## Problem requirements
Give back all the data below exactly as it is shown.

= = = = =

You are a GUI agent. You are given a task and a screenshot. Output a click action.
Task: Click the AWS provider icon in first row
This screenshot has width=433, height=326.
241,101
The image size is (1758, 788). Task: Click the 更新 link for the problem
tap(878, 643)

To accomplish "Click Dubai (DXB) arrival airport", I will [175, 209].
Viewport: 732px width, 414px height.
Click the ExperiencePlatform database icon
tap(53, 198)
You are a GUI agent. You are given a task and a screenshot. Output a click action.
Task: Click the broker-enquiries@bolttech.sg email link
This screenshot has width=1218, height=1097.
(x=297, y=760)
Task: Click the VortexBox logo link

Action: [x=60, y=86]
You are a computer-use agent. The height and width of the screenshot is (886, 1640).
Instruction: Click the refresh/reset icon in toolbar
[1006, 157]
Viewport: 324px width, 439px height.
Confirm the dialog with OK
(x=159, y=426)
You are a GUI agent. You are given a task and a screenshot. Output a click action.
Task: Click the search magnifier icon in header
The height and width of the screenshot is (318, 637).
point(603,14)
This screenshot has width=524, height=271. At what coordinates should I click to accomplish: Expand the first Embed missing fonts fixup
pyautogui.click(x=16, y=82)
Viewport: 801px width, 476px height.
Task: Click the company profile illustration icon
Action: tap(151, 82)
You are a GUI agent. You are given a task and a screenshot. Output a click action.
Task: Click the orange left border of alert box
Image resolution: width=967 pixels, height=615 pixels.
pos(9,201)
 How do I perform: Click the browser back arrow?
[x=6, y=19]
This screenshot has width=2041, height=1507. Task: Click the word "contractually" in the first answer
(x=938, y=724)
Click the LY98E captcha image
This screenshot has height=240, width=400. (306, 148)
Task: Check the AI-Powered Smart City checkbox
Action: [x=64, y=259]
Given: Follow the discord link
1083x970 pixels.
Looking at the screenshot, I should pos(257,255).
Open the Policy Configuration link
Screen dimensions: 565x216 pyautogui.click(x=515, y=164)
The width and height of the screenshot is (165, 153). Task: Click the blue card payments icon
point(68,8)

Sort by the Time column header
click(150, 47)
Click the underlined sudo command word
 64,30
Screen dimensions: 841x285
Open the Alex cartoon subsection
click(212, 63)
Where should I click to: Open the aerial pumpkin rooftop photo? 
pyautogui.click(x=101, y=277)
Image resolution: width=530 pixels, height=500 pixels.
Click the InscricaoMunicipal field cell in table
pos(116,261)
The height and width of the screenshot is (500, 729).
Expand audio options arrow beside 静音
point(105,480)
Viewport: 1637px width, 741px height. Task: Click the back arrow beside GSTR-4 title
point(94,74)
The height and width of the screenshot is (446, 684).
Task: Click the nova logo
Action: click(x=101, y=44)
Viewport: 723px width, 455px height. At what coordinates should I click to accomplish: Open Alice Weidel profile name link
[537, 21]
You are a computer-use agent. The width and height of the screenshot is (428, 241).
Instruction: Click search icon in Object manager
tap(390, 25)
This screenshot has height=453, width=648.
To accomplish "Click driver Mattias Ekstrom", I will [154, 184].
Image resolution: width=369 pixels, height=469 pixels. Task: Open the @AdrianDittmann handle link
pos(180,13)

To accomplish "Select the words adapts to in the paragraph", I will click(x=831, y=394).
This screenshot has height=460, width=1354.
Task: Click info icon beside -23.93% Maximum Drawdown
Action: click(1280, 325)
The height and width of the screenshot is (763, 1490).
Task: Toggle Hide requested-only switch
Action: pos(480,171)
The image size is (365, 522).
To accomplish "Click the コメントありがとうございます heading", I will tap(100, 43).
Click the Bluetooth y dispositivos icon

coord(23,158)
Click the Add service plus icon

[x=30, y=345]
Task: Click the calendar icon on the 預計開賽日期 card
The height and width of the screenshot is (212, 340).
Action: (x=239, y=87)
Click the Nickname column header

= = = = =

## Exercise answer
You are a GUI agent. You are given a task and a screenshot. Output a click action.
Task: Click the AWS provider icon in first row
This screenshot has width=433, height=326.
241,101
The image size is (1758, 788). Task: Click the 更新 link for the problem
tap(878, 643)

To accomplish "Click Dubai (DXB) arrival airport", I will [175, 209].
Viewport: 732px width, 414px height.
Click the ExperiencePlatform database icon
tap(53, 198)
You are a GUI agent. You are given a task and a screenshot. Output a click action.
Task: Click the broker-enquiries@bolttech.sg email link
This screenshot has width=1218, height=1097.
(x=297, y=760)
Task: Click the VortexBox logo link

Action: [x=60, y=86]
You are a computer-use agent. The height and width of the screenshot is (886, 1640).
Instruction: Click the refresh/reset icon in toolbar
[1006, 157]
Viewport: 324px width, 439px height.
Confirm the dialog with OK
(x=159, y=426)
You are a GUI agent. You are given a task and a screenshot. Output a click action.
Task: Click the search magnifier icon in header
The height and width of the screenshot is (318, 637).
point(603,14)
This screenshot has width=524, height=271. At what coordinates should I click to accomplish: Expand the first Embed missing fonts fixup
pyautogui.click(x=16, y=82)
Viewport: 801px width, 476px height.
Task: Click the company profile illustration icon
Action: tap(151, 82)
You are a GUI agent. You are given a task and a screenshot. Output a click action.
Task: Click the orange left border of alert box
Image resolution: width=967 pixels, height=615 pixels.
pos(9,201)
 How do I perform: Click the browser back arrow?
[x=6, y=19]
This screenshot has width=2041, height=1507. Task: Click the word "contractually" in the first answer
(x=938, y=724)
Click the LY98E captcha image
This screenshot has height=240, width=400. (306, 148)
Task: Check the AI-Powered Smart City checkbox
Action: [x=64, y=259]
Given: Follow the discord link
1083x970 pixels.
Looking at the screenshot, I should pos(257,255).
Open the Policy Configuration link
Screen dimensions: 565x216 pyautogui.click(x=515, y=164)
The width and height of the screenshot is (165, 153). Task: Click the blue card payments icon
point(68,8)

Sort by the Time column header
click(150, 47)
Click the underlined sudo command word
 64,30
Screen dimensions: 841x285
Open the Alex cartoon subsection
click(212, 63)
Where should I click to: Open the aerial pumpkin rooftop photo? 
pyautogui.click(x=101, y=277)
Image resolution: width=530 pixels, height=500 pixels.
Click the InscricaoMunicipal field cell in table
pos(116,261)
The height and width of the screenshot is (500, 729).
Expand audio options arrow beside 静音
point(105,480)
Viewport: 1637px width, 741px height. Task: Click the back arrow beside GSTR-4 title
point(94,74)
The height and width of the screenshot is (446, 684).
Task: Click the nova logo
Action: click(x=101, y=44)
Viewport: 723px width, 455px height. At what coordinates should I click to accomplish: Open Alice Weidel profile name link
[537, 21]
You are a computer-use agent. The width and height of the screenshot is (428, 241).
Instruction: Click search icon in Object manager
tap(390, 25)
This screenshot has height=453, width=648.
To accomplish "Click driver Mattias Ekstrom", I will [154, 184].
Image resolution: width=369 pixels, height=469 pixels. Task: Open the @AdrianDittmann handle link
pos(180,13)

To accomplish "Select the words adapts to in the paragraph", I will click(x=831, y=394).
This screenshot has height=460, width=1354.
Task: Click info icon beside -23.93% Maximum Drawdown
Action: click(1280, 325)
The height and width of the screenshot is (763, 1490).
Task: Toggle Hide requested-only switch
Action: pos(480,171)
The image size is (365, 522).
To accomplish "Click the コメントありがとうございます heading", I will tap(100, 43).
Click the Bluetooth y dispositivos icon

coord(23,158)
Click the Add service plus icon

[x=30, y=345]
Task: Click the calendar icon on the 預計開賽日期 card
The height and width of the screenshot is (212, 340).
Action: (x=239, y=87)
Click the Nickname column header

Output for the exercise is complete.